DATA RECORDS section start

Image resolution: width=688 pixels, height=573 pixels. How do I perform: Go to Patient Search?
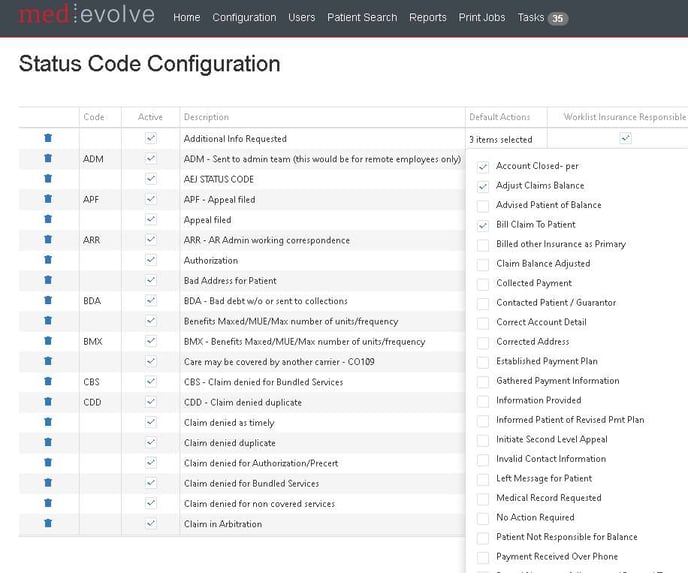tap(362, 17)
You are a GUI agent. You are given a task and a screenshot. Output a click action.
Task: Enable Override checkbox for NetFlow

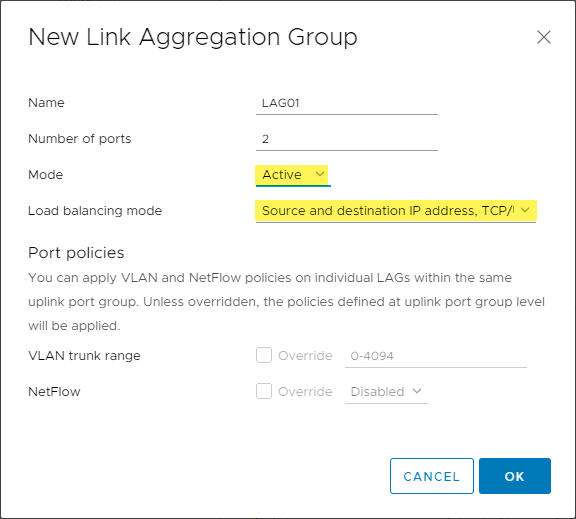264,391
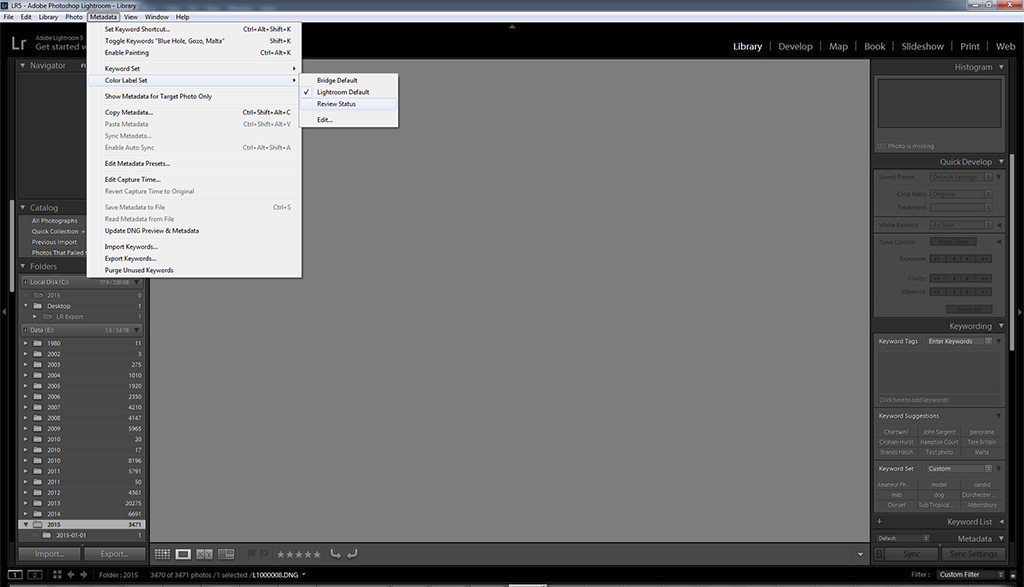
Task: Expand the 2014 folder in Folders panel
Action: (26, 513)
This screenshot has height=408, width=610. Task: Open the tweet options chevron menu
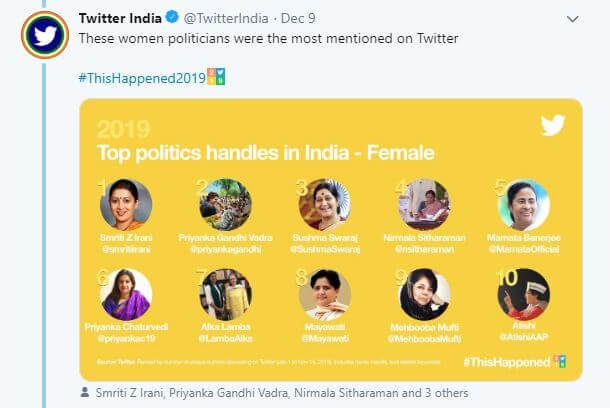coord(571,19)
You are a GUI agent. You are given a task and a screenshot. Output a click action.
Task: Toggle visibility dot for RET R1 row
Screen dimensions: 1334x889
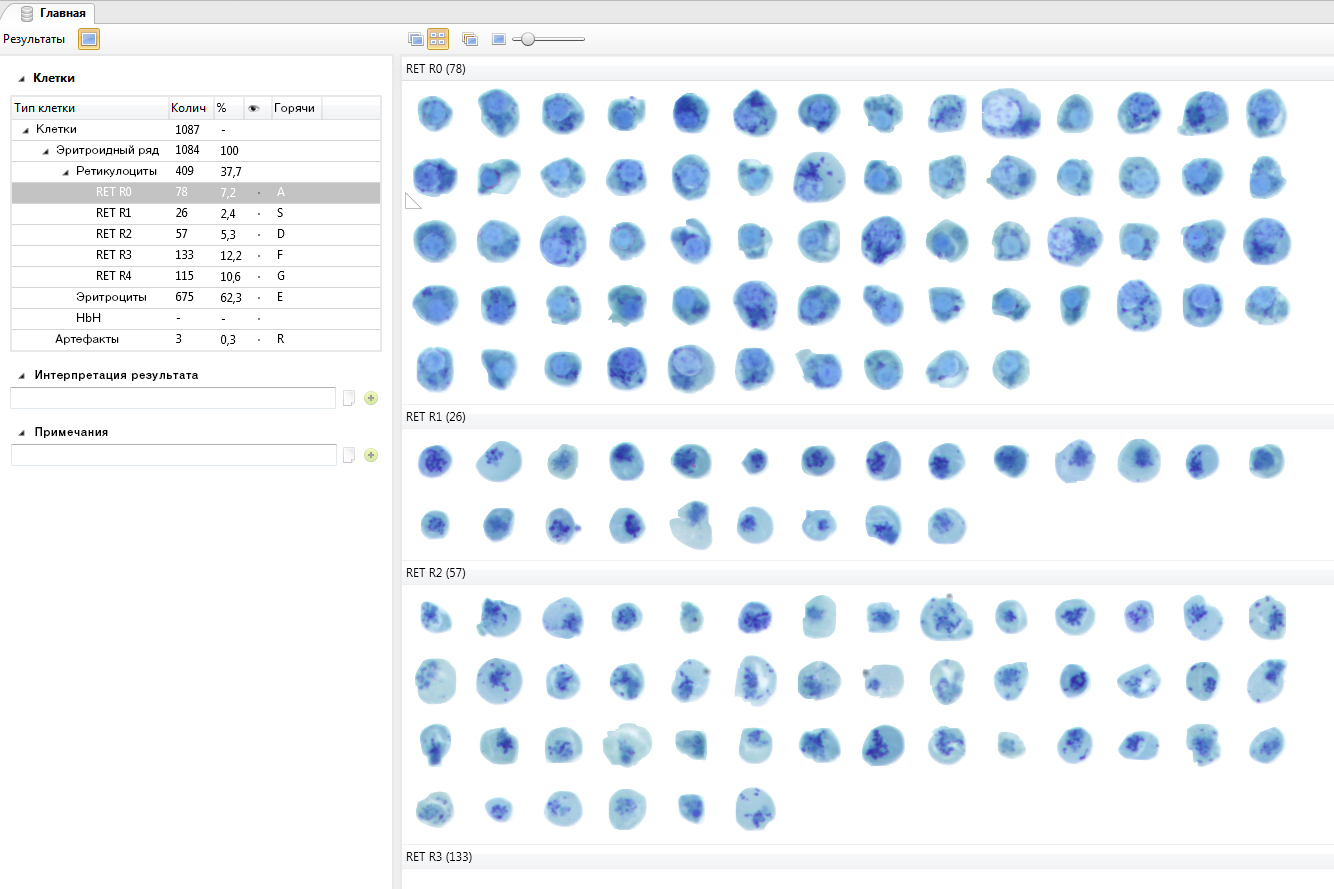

DATA RECORDS section end
DATA RECORDS section start

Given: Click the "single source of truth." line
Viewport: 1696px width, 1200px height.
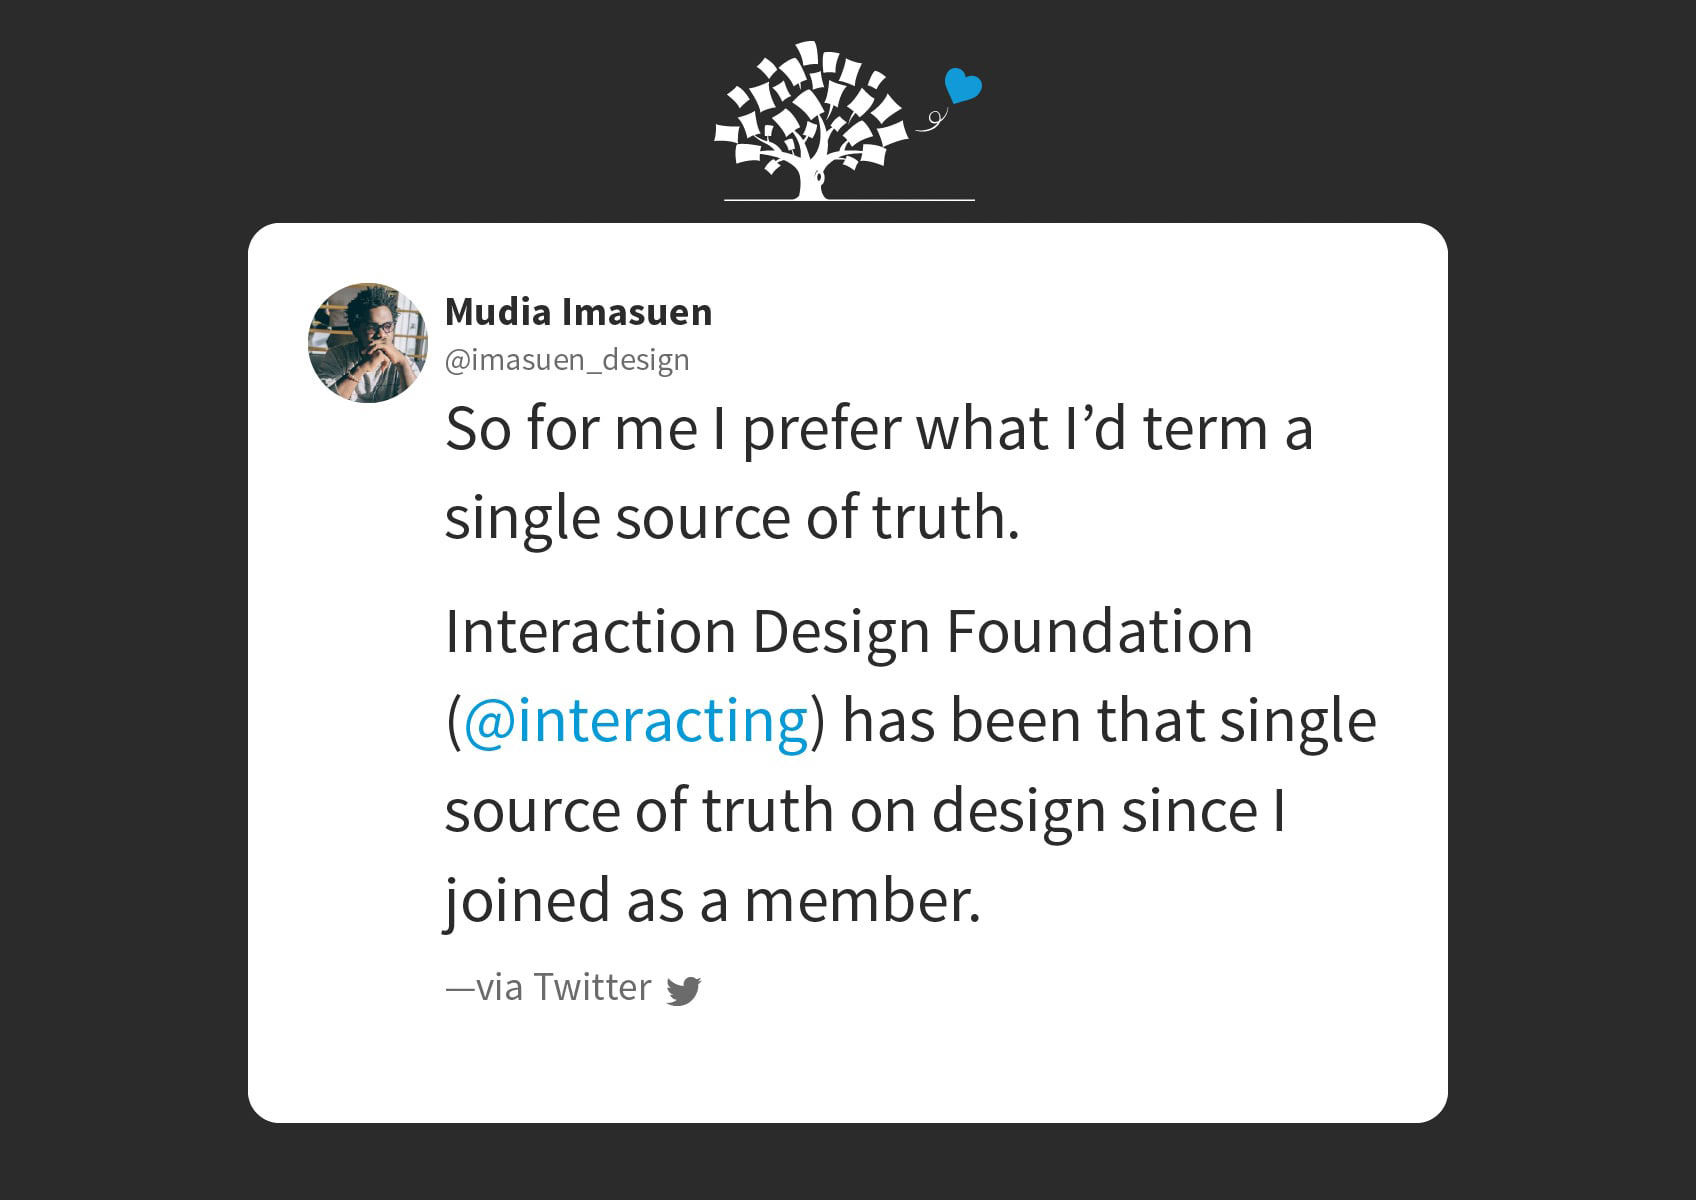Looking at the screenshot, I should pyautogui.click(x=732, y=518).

DATA RECORDS section end

## REQUIRED WORK
Beginning with the line holding "This screenshot has" in the material above, restate word for word each line through the line holding "Screen dimensions: 1334x889", and exclude pictures.

## OUTPUT
This screenshot has height=408, width=610. Task: Open the tweet options chevron menu
coord(571,19)
You are a GUI agent. You are given a task and a screenshot. Output a click action.
Task: Toggle visibility dot for RET R1 row
Screen dimensions: 1334x889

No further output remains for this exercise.